The automated recognition of features in CFPD block diagrams has several advantages. The tests which have been performed demonstrate clearly that the method works well to objectively identify anomalies in synthetic data, with automated estimation of start and end dates as well as amplitudes. Successful application of the method to real flow data from Paris, showing autonomous detection of 82% of known anomalies, shows that the CuBOid algorithm can also perform well in operational conditions. However, a broader application to different datasets and distribution systems is required to generalize this conclusion. This algorithm can remove the need for human interpretation of matrices of a and b-factors in the CFPD block analysis method. This means that analysis time is reduced and greater objectivity and reproducibility of the analyses are achieved. Moreover, it opens the possibility of application to automatized alarms. Therefore, the logical next step would be application in a real distribution network as part of the operational framework.
Even though the CuBOid algorithm has been shown to provide a useful addition to the CFPD algorithm, it will fail to recognize anomalies with amplitudes significantly below system noise levels (e.g. stochastic variability). This is a limitation of the CFPD method rather than the CuBOid algorithm, which is investigated in more detail in Van Thienen (2013), and is a limitation of other leak detection methods as well. Also, the main power of the CFPD method is in recognizing events which last multiple days.
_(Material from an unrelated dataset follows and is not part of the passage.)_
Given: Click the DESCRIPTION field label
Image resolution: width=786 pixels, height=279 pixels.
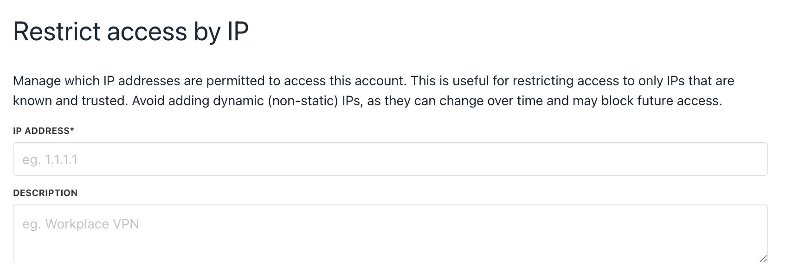Looking at the screenshot, I should pyautogui.click(x=45, y=193).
The CuBOid algorithm does not change this, as this issue is intrinsic in the CFPD method. For the rapid detection of anomalies within minutes or hours, more suitable methods exist.
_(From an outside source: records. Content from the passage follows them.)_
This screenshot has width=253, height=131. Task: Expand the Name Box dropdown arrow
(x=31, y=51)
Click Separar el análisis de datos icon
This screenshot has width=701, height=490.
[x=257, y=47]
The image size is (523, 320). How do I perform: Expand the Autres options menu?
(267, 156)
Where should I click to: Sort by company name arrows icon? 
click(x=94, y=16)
There is, however, room for improvement in the CuBOid algorithm in the sense that events with a less block-like shape, such as slowly increasing leakage rates, can be included in the future by defining specific shape functions for these.
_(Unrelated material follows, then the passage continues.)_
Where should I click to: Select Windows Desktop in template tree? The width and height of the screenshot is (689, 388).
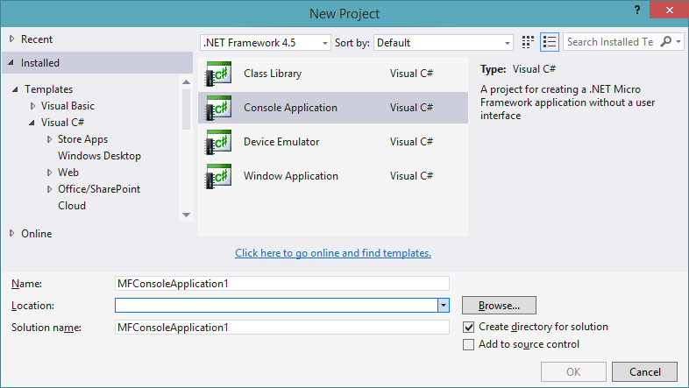99,156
Fine tuning the algorithms' parameters is important to obtain better results. At this point, the need for setting the adequate values for these several parameters might be a drawback of the presented method. This paper provides some insights on the influence of these parameters on the outcoming results. For practical applications it would be easier to provide some rules of thumb for the choice of these parameters. Deriving these rules requires more extensive tests, considering series of water flow data from several distribution systems with different characteristics. That is why future developments should also include: (1) a more extensive investigation on the influence of the algorithms' parameter values on subsequent results, including combinations not considered in the present paper (Table 1); (2) tests on real flow data coming from water distribution systems with different characteristics and containing different types of anomalies.
ACKNOWLEDGEMENTS
Considerate comments resulting from thorough reviews by three anonymous reviewers have helped to significantly improve the quality and clarity of the paper. These are gratefully acknowledged. The authors would also like to acknowledge W-SMART and the utilities participating in and sponsoring its INCOM project (Eau de Paris and Eaux du Nord), Frank Montiel of Eau de Paris for providing the analyzed data, Cédric Auliac of CEA for fruitful discussions and thoughtful comments on an early version of the paper, and also the European Water Innovation fund of the Dutch water companies for additional funding. Part of the work was performed in the SmartWater4Europe project. This project has received funding from the European Union's Seventh Programme for research, technological development and demonstration under grant agreement number 619024.